The case of Marble v. Treasurer & Receiver General, 245 Mass. 504, 139 N. E. 442, had under consideration *38a statute with a provision with reference to joint tenancies similar to that of the Federal act. The argument in the Massachusetts case is to the effect that, if it were not for the express provision bringing joint tenancies under the inheritance tax law, such tenancies would be exempt from the inheritance tax. Since the wife in this case took nothing that she did not already have, by reason of the death of her husband, the joint account in the mutual savings bank was not subject to the inheritance tax law of this state.

There is nothing in this case which would justify a finding that the joint account was made in contemplation of death, or was intended to take effect in possession after death. There being no statement of facts or bill of exceptions, all facts necessary to sustain the judgment will be presumed. It cannot be inferred from the fact that the joint account was opened approximately eleven years prior to Mr. Peterson’s death that there was any intention to create the joint tenancy in contemplation of death.

The contention with reference to having opened the joint account intending that it should take effect after death has been covered by what has already been said.

There is nothing in the case of Winner v. Carroll, 169 Wash. 208, 18 P. (2d) 450, out of harmony with the disposition that we make of the present case.

We are not here concerned with the policy of the law; that is for the legislature.
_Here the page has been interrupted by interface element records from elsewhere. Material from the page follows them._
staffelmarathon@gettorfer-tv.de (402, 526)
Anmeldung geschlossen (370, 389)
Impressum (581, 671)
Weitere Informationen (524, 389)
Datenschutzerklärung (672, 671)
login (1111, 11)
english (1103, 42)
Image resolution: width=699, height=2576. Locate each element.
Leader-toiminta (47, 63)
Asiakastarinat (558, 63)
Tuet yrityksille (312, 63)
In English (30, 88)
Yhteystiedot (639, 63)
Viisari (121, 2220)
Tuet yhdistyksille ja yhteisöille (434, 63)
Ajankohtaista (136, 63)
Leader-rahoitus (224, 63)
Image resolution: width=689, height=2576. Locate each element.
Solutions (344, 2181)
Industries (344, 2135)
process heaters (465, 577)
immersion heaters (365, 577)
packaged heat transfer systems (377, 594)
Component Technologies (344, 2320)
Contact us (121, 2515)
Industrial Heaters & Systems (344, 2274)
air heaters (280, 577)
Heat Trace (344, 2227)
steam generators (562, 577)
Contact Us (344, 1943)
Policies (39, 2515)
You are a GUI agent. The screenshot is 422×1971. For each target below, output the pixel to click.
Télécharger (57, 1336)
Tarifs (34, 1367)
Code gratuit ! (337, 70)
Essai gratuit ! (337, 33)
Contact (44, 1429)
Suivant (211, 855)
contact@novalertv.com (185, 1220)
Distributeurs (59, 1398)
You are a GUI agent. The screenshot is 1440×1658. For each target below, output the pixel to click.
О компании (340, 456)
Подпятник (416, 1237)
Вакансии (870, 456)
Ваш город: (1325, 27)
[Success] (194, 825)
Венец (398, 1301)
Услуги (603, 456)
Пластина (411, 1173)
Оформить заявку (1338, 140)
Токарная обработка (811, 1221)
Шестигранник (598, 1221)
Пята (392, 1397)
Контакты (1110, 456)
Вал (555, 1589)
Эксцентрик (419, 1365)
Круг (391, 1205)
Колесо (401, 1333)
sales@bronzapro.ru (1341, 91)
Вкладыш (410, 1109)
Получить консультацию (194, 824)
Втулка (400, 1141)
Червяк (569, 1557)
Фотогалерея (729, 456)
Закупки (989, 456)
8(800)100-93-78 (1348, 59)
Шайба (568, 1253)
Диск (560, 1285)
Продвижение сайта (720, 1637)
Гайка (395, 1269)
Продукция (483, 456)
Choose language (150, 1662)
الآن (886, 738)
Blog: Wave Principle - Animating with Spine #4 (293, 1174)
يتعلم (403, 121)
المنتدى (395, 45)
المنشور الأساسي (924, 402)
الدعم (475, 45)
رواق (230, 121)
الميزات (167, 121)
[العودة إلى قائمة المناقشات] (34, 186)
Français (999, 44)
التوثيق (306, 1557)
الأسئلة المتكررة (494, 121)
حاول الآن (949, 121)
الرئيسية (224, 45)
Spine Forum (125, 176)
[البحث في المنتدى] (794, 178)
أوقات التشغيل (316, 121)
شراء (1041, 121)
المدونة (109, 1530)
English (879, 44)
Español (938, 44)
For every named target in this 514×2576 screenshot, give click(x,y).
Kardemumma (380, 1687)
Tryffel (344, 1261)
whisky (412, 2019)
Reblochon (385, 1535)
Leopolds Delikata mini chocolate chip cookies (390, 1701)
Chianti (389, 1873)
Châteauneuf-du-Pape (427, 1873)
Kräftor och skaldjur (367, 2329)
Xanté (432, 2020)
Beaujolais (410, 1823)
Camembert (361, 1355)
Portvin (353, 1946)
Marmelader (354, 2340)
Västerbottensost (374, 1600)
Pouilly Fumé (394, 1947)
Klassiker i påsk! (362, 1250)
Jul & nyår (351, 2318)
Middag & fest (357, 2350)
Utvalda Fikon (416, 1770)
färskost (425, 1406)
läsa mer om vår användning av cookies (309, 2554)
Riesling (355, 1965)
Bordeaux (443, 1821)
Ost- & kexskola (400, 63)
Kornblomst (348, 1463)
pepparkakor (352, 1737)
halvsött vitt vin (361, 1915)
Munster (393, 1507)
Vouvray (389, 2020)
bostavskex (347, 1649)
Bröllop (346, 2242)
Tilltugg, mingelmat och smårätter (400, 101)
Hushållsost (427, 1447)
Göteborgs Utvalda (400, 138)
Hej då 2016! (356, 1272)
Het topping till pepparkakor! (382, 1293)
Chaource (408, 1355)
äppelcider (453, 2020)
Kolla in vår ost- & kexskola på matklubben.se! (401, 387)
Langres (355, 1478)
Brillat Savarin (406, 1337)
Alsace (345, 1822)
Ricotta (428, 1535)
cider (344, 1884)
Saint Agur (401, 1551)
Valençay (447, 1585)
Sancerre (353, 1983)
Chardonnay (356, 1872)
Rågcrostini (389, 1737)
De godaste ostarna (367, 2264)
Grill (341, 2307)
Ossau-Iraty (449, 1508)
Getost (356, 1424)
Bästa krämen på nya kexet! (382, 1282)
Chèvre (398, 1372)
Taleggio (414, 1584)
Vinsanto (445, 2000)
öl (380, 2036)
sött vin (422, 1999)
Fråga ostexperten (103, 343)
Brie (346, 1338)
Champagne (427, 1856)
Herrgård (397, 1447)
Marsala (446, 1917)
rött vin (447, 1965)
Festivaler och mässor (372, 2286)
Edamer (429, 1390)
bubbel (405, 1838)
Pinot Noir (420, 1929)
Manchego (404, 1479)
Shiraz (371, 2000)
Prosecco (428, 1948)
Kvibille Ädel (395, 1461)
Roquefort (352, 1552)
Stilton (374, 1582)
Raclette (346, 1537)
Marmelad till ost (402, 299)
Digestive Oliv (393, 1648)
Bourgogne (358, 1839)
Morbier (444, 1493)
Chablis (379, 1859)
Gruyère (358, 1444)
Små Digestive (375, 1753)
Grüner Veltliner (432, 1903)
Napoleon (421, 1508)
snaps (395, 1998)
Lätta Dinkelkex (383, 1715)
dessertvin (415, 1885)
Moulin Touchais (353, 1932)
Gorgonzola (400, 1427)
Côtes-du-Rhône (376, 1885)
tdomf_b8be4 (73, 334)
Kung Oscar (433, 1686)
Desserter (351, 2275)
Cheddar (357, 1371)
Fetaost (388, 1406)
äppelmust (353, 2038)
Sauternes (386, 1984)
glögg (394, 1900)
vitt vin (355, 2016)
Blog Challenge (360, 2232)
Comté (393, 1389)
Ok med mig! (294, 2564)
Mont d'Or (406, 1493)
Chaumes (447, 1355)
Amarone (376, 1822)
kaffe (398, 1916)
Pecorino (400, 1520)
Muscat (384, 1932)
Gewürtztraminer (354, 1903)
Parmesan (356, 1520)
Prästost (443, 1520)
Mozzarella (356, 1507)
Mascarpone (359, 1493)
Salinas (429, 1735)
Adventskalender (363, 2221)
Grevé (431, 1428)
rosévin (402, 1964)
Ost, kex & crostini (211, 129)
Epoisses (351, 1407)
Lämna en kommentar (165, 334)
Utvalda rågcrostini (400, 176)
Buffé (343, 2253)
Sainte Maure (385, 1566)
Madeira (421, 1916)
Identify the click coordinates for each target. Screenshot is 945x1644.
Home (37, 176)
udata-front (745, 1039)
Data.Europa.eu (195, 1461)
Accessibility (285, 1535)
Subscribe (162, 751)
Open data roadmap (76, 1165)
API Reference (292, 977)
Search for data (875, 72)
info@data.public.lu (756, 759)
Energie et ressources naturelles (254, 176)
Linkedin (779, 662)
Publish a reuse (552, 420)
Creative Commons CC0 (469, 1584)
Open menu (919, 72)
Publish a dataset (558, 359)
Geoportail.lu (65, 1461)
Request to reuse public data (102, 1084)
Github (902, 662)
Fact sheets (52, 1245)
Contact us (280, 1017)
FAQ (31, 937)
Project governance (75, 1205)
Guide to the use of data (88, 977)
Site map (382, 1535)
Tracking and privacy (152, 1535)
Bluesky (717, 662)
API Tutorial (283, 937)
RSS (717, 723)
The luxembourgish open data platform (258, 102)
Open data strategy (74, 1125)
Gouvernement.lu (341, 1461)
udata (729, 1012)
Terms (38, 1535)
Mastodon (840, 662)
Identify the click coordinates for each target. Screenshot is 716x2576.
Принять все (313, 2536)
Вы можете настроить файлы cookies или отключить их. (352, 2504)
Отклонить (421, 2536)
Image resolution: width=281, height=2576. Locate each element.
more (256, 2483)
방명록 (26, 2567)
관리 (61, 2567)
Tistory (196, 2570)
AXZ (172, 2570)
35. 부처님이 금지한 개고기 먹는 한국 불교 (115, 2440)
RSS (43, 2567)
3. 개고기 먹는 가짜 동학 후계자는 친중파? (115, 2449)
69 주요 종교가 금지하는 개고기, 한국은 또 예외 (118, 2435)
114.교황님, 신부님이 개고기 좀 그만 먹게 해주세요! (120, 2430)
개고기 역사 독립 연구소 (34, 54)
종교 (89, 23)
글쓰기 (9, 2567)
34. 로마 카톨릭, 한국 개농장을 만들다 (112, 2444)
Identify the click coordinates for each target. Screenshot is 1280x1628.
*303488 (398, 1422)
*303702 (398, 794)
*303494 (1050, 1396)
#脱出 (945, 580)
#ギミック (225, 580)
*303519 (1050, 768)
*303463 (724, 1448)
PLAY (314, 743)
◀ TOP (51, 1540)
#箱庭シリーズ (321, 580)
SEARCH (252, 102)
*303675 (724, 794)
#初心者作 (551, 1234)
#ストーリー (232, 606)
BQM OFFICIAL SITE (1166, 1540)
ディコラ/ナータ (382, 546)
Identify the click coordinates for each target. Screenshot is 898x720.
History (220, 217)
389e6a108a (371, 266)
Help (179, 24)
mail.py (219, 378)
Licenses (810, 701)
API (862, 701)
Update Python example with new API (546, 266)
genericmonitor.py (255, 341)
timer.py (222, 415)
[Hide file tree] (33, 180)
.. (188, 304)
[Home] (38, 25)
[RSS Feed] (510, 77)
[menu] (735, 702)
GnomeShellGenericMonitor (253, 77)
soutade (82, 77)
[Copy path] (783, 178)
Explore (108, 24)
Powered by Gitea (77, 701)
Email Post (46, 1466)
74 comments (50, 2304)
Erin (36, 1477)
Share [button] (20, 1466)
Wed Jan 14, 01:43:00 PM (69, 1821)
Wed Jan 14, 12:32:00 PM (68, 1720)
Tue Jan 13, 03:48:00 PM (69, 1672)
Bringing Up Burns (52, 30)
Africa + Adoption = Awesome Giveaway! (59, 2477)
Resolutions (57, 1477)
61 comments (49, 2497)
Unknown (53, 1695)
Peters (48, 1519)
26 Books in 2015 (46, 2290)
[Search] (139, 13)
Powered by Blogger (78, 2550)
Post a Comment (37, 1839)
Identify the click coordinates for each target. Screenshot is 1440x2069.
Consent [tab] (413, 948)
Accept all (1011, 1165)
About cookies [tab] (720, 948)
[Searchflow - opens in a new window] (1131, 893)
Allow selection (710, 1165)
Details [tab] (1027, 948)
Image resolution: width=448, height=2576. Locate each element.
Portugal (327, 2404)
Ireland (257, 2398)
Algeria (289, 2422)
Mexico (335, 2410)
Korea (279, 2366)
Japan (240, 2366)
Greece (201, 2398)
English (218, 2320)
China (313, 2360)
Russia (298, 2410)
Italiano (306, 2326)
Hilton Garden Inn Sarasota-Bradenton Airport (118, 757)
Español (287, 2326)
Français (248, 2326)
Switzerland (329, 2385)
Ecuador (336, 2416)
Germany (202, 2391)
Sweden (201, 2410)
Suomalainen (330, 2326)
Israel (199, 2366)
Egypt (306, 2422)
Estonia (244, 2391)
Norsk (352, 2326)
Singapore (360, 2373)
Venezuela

If it is desirable, as a matter of public policy, to bring joint savings bank accounts within the provisions of the inheritance tax law, it would be easy for the legislature to so state, as has been done by Congress and in the states of Massachusetts and California, and probably other states.

The judgment will be affirmed.

Millard, C. J., Tolman, and G-eraghty, JJ., concur.






Dissenting Opinion

Beals, J.

(dissenting) — In my opinion, upon Mr. Peterson’s death Mrs. Peterson received by his will an interest in the fund in controversy, upon which an inheritance tax should be paid. I accordingly dissent.